Tahun ini istimewa. Datang seorang jurnalis asing bernama Samantha, dari Inggris. "So unique, very local, absolutely authentic!" katanya sambil motret ibu-ibu bawa bakul ke festival.
Semua langsung panik ingin tampil keren. Kepala desa buru-buru potong rambut. Ketua panitia pesan baliho kilat. Sayangnya, hasil cetak berbunyi:
"SELAMAT DATANG DI PESTA PACUL JALUR"
(Pacul, bukan Pacu. Tukang cetaknya ketiduran.)
Lomba dan Paku Misterius
Lomba dimulai. "Macan Sungai" dan "Burung Petir" meluncur seperti motor ngebut malam minggu. Air terbelah, semangat membuncah, dan kamera-kamera HP murahan mulai nge-lag.
Tiba di tikungan maut, "Burung Petir" mendadak oleng dan -byurr!- terbalik. Para pendayung jatuh bergulingan, ada yang masih sempat ngambil selfie.
Penonton heboh. "Curang! Kampung Ujung pasti pasang jebakan paku!"

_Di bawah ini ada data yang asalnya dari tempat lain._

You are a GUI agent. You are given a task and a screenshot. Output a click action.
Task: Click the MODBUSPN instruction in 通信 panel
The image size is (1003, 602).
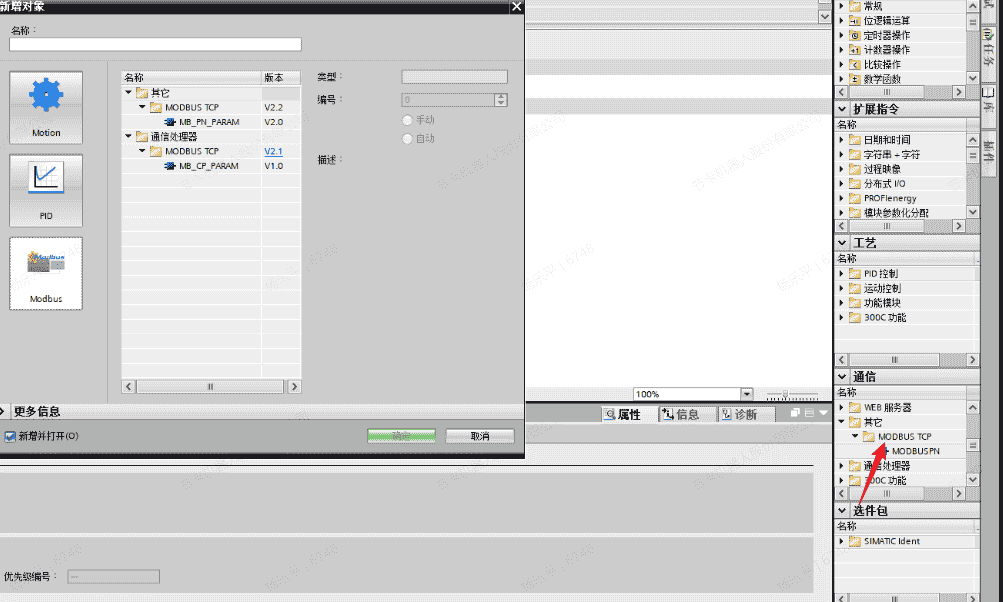coord(914,451)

Tapi kemudian ada anak kecil yang nemu paku karatan di pinggir sungai. "Pak, ini kayaknya bukan sabotase, tapi bekas gantungan jemuran."
Namun tuduhan sudah terlanjur menyebar. Dani dituduh pakai mesin motor tempel, Ujang dituduh lempar ilmu hitam (padahal itu cuma abu gosok).
Pak Makmur, tetua yang sudah dua kali pensiun dan tiga kali lupa ulang tahun cucu, naik ke perahu dan berteriak:
"Cukup! Kalau masih ribut, tahun depan kita lomba renang gaya bebek saja!"
Semua terdiam. Bahkan bayi yang nangis mendadak diem, mungkin takut dikira peserta lomba.
Rekonsiliasi ala Warung Kopi
Malam harinya, Ujang dan Dani dipaksa duduk bareng di tenda makan. Dikelilingi sate padang, kerupuk jangek, dan kopi tubruk, mereka mulai ngobrol.